Fan Out Big Jobs With Subagents
Some jobs are big because they are many small jobs wearing a coat: fifty documents to read, thirty files to review, a hundred rows to check. Subagents are how an idapt agent splits that coat: an orchestrator delegates pieces to parallel workers and merges what comes back.
The shape
You ask one agent for the outcome. It spawns subagents, each with a narrow brief and its own context window, waits for their results, and synthesizes. You see the fan-out in the run trace; you talk only to the top.
Why the split beats one heroic context: each worker reads its piece with full attention (no middle-of-a-huge-context blur), failures are contained and retryable per piece, and wall-clock time collapses toward the slowest single piece.
Three patterns that carry most jobs
Map: one subagent per document, same brief ("extract the claims and evidence"), merged into a matrix. The spine of deep research.
Divide: split by module or section, different pieces of one deliverable ("you take the API layer, you take the UI"), orchestrator owns coherence. The spine of code migrations.

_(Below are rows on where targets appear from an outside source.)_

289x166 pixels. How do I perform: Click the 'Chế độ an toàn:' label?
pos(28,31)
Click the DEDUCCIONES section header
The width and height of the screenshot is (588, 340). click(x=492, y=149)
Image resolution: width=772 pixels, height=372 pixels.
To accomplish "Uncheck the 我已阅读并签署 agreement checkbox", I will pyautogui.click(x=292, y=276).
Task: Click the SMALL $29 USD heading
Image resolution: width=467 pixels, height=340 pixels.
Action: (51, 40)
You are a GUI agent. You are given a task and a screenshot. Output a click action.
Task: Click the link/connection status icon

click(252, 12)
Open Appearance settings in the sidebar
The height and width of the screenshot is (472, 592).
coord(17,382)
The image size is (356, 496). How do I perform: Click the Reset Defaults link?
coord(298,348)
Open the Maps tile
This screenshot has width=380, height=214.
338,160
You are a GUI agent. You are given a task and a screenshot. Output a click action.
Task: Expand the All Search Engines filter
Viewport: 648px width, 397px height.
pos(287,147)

Panel: same question to subagents on different models, answers compared. Triangulation as a workflow rather than a habit; see comparing models.

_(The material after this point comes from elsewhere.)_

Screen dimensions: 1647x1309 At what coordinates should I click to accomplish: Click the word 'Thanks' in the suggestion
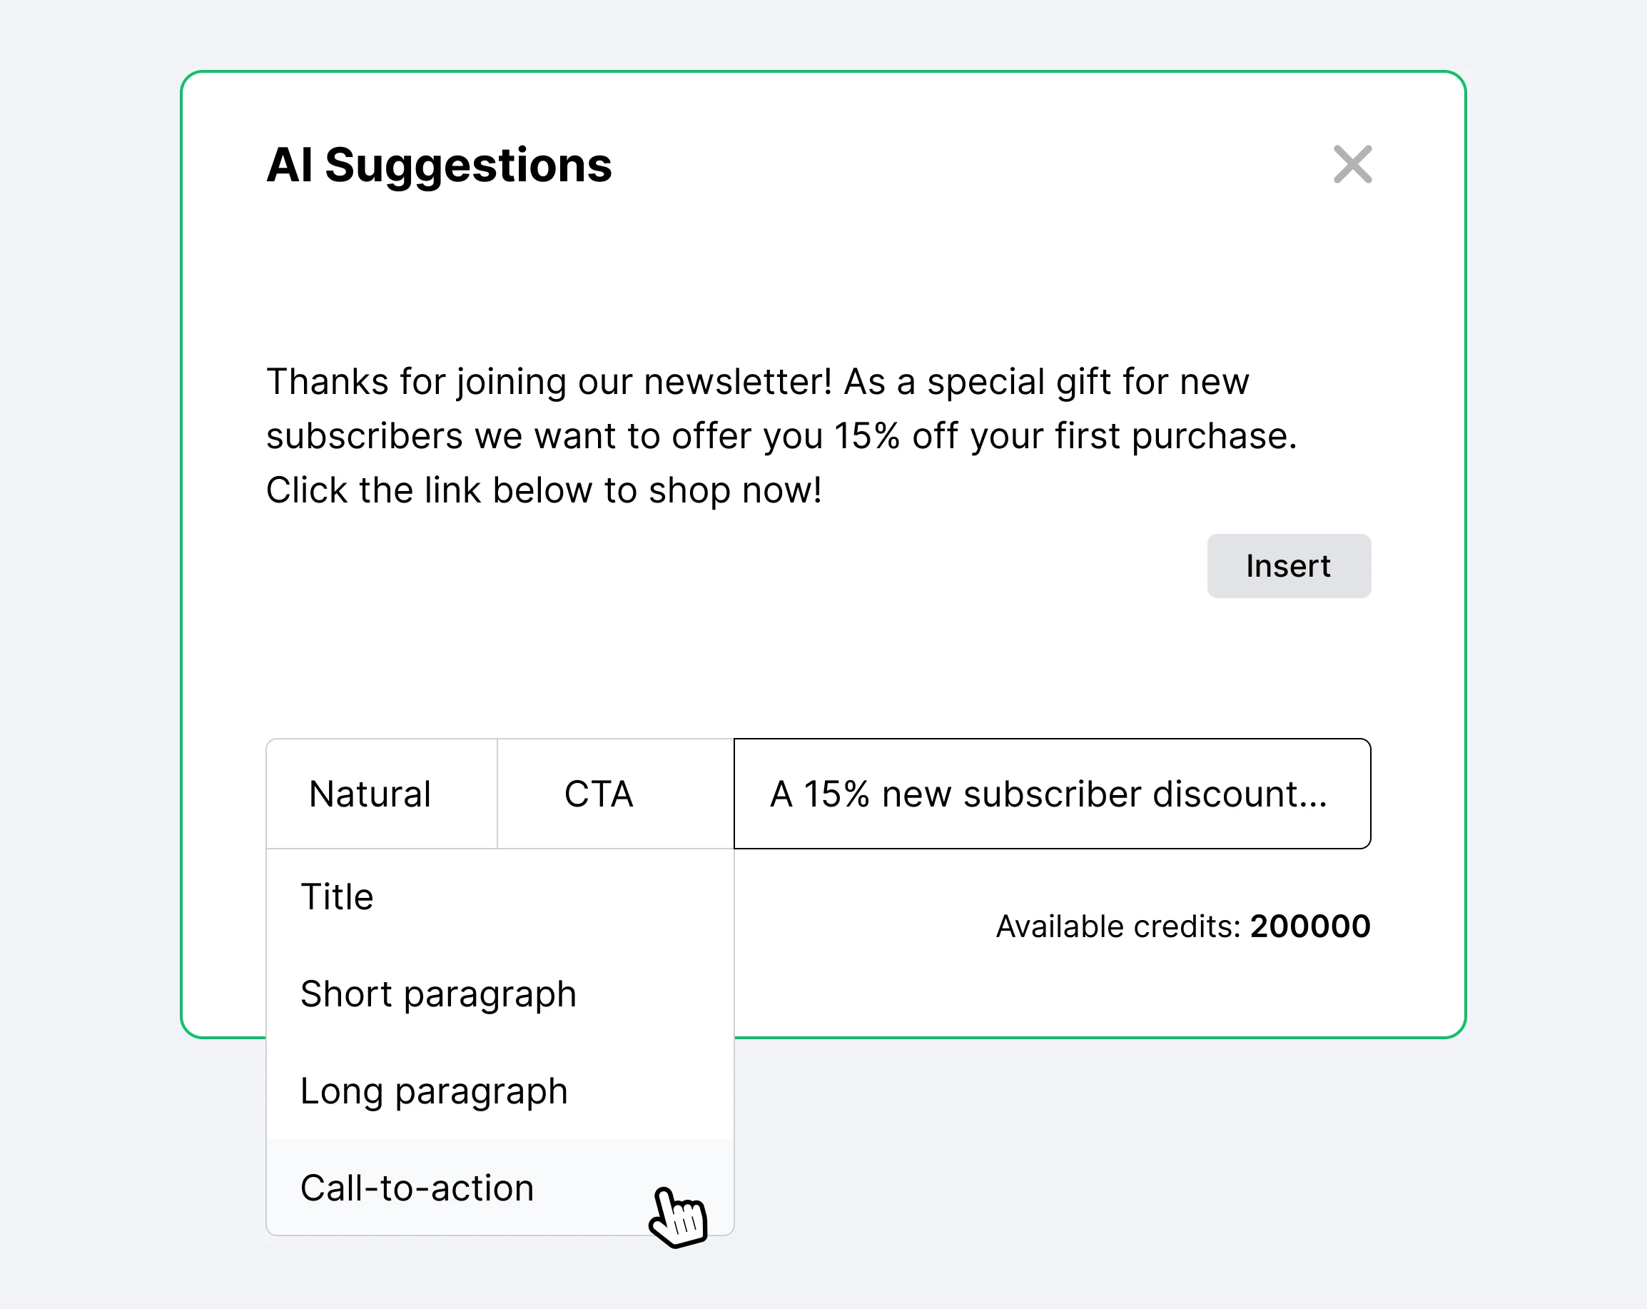pyautogui.click(x=327, y=381)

Writing a good fan-out brief
Tell the orchestrator the outcome, the shape of the pieces, and the merge you want:
Read every PDF in /Sources. For each: claims, evidence quality, contradictions with the others. Then one synthesis memo with a source map.
The orchestrator handles the splitting; your job is a merge instruction worth merging into.
Good to know
- Budgets apply to the whole run, fan-out included: the worst case stays a number you set.
- Subagents inherit the run's permissions; they never exceed the parent.
- The run trace shows every worker's brief and result: auditable, not magical.
Hand a folder of ten documents to an agent with the brief above; the subagent feature page covers depth limits and controls.